Can you format the items below, starting at the line containing "Image resolution: width=1456" and ending at the last item, as a JSON list of strings with one string per line and blank lines left out?

[Target position items]

· · · · ·

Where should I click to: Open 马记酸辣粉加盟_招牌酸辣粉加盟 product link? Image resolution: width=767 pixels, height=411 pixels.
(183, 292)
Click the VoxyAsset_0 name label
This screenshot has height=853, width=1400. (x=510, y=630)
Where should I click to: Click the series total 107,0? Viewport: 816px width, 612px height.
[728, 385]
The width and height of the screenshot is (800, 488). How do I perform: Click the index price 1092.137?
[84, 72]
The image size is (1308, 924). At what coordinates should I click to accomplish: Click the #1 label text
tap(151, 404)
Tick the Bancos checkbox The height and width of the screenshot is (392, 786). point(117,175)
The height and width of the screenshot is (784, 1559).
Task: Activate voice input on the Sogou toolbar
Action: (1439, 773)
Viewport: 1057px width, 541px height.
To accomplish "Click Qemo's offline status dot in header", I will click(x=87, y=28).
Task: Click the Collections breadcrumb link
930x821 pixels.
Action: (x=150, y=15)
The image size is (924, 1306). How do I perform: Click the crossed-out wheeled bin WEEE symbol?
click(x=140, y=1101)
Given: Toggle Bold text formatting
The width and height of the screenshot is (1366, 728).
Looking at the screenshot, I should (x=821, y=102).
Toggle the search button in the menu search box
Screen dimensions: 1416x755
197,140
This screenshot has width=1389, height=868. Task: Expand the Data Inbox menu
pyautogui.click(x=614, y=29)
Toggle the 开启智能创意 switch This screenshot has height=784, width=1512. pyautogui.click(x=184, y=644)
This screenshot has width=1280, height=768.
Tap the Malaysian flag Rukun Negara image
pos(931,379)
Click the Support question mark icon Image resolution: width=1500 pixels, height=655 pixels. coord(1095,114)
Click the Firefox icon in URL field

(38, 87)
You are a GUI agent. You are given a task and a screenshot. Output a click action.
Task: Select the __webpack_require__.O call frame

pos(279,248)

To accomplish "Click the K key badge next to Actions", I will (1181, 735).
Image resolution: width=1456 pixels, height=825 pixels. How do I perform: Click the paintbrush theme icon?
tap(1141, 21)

· · · · ·

▶ The completed task:
[
  "Image resolution: width=1456 pixels, height=825 pixels. How do I perform: Click the paintbrush theme icon?",
  "tap(1141, 21)"
]